Paifang across Nelson Street, Liverpool

Liverpool Anglican Cathedral

The industrial revolution (1760-1840) changed England’s demographic landscape. Small market towns, mainly in the north and midlands, sucked in the population from the surrounding countryside as England turned from an agrarian to an urban society in a couple of generations.  The authorities reacted slowly, few of the new metropolises had parliamentary representation until the middle of the 19th century and none had city status.

But change was inevitable. In 1880, Liverpool, with the population already over 600,000 was made a city, followed by Birmingham, Bradford, Leeds and others.

Bishop Ryle3
Splendid Beard

The creation of new cities broke the historic convention that cities were just towns with bishops and cathedrals, but these changes also meant the Church of England needed more dioceses. In the same year as Liverpool became a city, John Ryle became the first Anglican bishop of Liverpool, but he was not Liverpool’s first bishop. After almost 300 years absence, the Roman Catholic church had re-established its dioceses in 1850, and with its large Irish Catholic population, Liverpool was among the first catholic dioceses. In 1880 Liverpool had two bishops and no cathedrals.

The earliest plans of the Catholics ran into financial difficulties, the C of E produced an unworkable plan, then wondered if they needed a cathedral at all. The 20th century dawned and nothing had changed except the Catholic bishop was now a cathederalless archbishop.
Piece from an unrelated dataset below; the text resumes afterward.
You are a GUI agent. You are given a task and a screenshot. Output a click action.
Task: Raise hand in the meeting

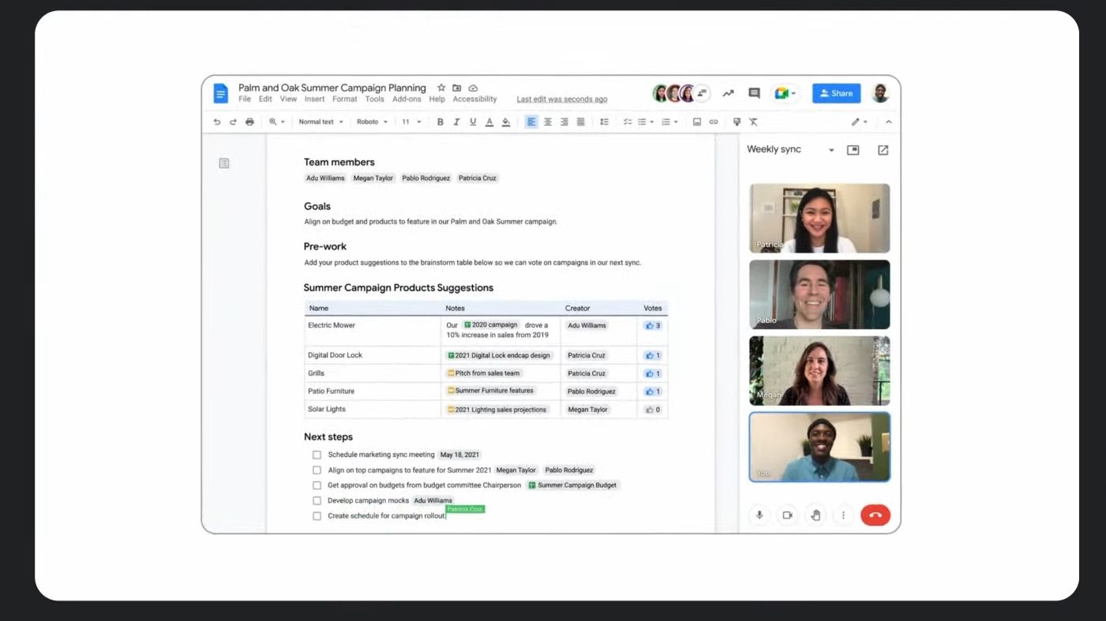click(815, 515)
In 1901 the C of E found a site and organised a competition to design their new cathedral, It was won by the 26-year-old Giles Gilbert Scott, the 3rd generation of the Gilbert Scott architectural dynasty and the man who later designed the red phone box (I refuse to call them, or anything else, ‘iconic’.) The design was grandiose, work started in 1906 and progressed slowly, halting during World War I.

Inside Liverpool Cathedral

Between the wars the Catholics set to work on an ambitious design by Sir Edwin Lutyens and the C of E continued doggedly with Gilbert Scott’s design. Ironically Lutyens was C of E while Gilbert Scott was Catholic. Work halted for World War II.
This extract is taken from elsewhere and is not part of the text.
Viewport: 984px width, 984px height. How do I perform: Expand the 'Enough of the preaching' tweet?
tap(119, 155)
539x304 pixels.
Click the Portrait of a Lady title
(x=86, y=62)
After the war, the Catholics dropped the Lutyens design and went back to the drawing board while the C of E laboured on, though the design was modified as money became tight.
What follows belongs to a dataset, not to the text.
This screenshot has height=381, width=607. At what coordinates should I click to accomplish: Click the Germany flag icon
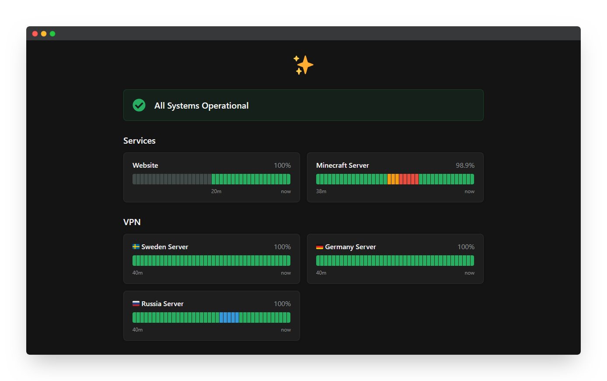click(320, 247)
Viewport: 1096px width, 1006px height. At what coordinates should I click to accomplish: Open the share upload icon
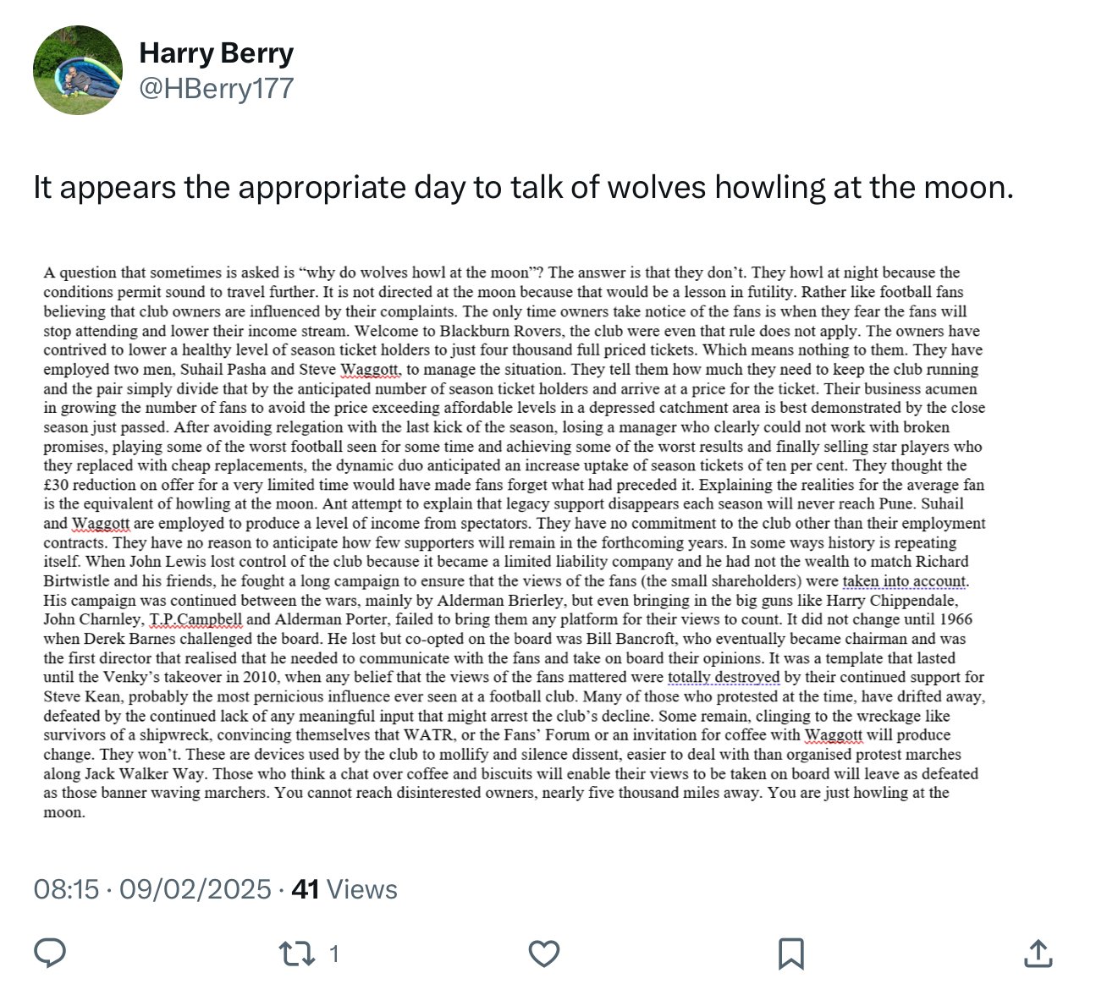coord(1038,954)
Statues of Saints, Liverpool Cathedral

The Catholics adopted another plan in 1962 and their cathedral was completed by 1967 (we visited on Monday). Giles Gilbert Scott died in 1960 and his work was taken over by his son Richard, the cathedral eventually being dedicated in 1978. The Catholic Cathedral took 5 years, the C of E 72 years (Barcelona’s Sagrada Familia has been under construction for 138 years so far, so it was not that slow).

And was it worth the wait? Well, it is big - much bigger than the Catholic cathedral as the photo from the cruise showed. It is the largest religious building in England and the largest Anglican/Episcopalian Cathedral in the world (disputed by the unfinished Cathedral of St. John the Divine in New York City). At 180m long it is the longest cathedral in the world and the 5th biggest in terms of volume.

Stained glass window
I felt you and I knew you loved me by Tracey Emin

And is size important? Not really. The Catholic cathedral is innovative in design, plays with light in original ways, gives everybody a view of proceedings and is human in scale. The C of E Cathedral is just big, too big to be appreciated (or photographed) from the outside and a vast cavern inside. It is (I’m sorry) a bit ugly and the central tower is as charmless as the Mersey tunnel ventilation tower. But it does have some interesting corners, the people were nice, and the café provided a very acceptable coffee and a cake for our lunch.

Interesting corner, Liverpool Cathedral

And that lunch brought our visit to Liverpool to an end, and we returned home.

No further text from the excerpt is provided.